## EINGABEDATEN
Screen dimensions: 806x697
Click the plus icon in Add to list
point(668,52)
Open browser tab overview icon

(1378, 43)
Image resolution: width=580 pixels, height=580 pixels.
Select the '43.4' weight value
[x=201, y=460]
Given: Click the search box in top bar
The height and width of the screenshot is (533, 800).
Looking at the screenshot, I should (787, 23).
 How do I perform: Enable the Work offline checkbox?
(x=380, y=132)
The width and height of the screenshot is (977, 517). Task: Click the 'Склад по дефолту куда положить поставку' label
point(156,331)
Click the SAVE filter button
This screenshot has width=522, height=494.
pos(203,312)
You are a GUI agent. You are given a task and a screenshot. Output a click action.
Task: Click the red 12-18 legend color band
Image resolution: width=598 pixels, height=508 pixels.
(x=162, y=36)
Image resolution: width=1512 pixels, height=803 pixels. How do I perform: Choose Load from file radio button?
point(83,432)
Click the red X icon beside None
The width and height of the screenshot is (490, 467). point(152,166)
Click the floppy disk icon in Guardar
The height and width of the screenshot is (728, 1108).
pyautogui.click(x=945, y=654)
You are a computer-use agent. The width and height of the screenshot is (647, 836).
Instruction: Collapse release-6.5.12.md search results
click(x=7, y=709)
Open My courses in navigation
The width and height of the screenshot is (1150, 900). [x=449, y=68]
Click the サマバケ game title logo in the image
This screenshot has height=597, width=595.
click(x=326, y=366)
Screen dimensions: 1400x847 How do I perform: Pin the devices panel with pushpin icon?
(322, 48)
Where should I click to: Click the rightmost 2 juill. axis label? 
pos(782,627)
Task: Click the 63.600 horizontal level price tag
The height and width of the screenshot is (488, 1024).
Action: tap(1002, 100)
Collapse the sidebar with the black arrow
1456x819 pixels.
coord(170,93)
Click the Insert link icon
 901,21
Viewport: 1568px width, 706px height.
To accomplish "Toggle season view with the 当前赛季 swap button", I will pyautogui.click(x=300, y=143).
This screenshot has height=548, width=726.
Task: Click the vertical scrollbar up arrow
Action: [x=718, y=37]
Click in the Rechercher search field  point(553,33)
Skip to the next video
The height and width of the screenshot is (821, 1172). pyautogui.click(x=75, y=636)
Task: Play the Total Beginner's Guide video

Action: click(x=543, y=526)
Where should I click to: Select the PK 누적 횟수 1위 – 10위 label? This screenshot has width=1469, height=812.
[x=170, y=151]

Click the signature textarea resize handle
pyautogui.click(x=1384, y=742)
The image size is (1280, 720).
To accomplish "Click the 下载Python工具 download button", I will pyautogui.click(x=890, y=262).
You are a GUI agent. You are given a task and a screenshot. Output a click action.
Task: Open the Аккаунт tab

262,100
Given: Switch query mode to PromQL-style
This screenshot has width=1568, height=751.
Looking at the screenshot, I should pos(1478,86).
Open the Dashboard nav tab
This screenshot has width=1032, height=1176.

## DEINE AUFGABE
Gib die gesamte Liste oben Zeile für Zeile unverändert wieder.

## LÖSUNG
Screen dimensions: 806x697
Click the plus icon in Add to list
point(668,52)
Open browser tab overview icon

(1378, 43)
Image resolution: width=580 pixels, height=580 pixels.
Select the '43.4' weight value
[x=201, y=460]
Given: Click the search box in top bar
The height and width of the screenshot is (533, 800).
Looking at the screenshot, I should (787, 23).
 How do I perform: Enable the Work offline checkbox?
(x=380, y=132)
The width and height of the screenshot is (977, 517). Task: Click the 'Склад по дефолту куда положить поставку' label
point(156,331)
Click the SAVE filter button
This screenshot has width=522, height=494.
pos(203,312)
You are a GUI agent. You are given a task and a screenshot. Output a click action.
Task: Click the red 12-18 legend color band
Image resolution: width=598 pixels, height=508 pixels.
(x=162, y=36)
Image resolution: width=1512 pixels, height=803 pixels. How do I perform: Choose Load from file radio button?
point(83,432)
Click the red X icon beside None
The width and height of the screenshot is (490, 467). point(152,166)
Click the floppy disk icon in Guardar
The height and width of the screenshot is (728, 1108).
pyautogui.click(x=945, y=654)
You are a computer-use agent. The width and height of the screenshot is (647, 836).
Instruction: Collapse release-6.5.12.md search results
click(x=7, y=709)
Open My courses in navigation
The width and height of the screenshot is (1150, 900). [x=449, y=68]
Click the サマバケ game title logo in the image
This screenshot has height=597, width=595.
click(x=326, y=366)
Screen dimensions: 1400x847 How do I perform: Pin the devices panel with pushpin icon?
(322, 48)
Where should I click to: Click the rightmost 2 juill. axis label? 
pos(782,627)
Task: Click the 63.600 horizontal level price tag
The height and width of the screenshot is (488, 1024).
Action: tap(1002, 100)
Collapse the sidebar with the black arrow
1456x819 pixels.
coord(170,93)
Click the Insert link icon
 901,21
Viewport: 1568px width, 706px height.
To accomplish "Toggle season view with the 当前赛季 swap button", I will pyautogui.click(x=300, y=143).
This screenshot has height=548, width=726.
Task: Click the vertical scrollbar up arrow
Action: [x=718, y=37]
Click in the Rechercher search field  point(553,33)
Skip to the next video
The height and width of the screenshot is (821, 1172). pyautogui.click(x=75, y=636)
Task: Play the Total Beginner's Guide video

Action: click(x=543, y=526)
Where should I click to: Select the PK 누적 횟수 1위 – 10위 label? This screenshot has width=1469, height=812.
[x=170, y=151]

Click the signature textarea resize handle
pyautogui.click(x=1384, y=742)
The image size is (1280, 720).
To accomplish "Click the 下载Python工具 download button", I will pyautogui.click(x=890, y=262).
You are a GUI agent. You are given a task and a screenshot. Output a click action.
Task: Open the Аккаунт tab

262,100
Given: Switch query mode to PromQL-style
This screenshot has width=1568, height=751.
Looking at the screenshot, I should pos(1478,86).
Open the Dashboard nav tab
This screenshot has width=1032, height=1176.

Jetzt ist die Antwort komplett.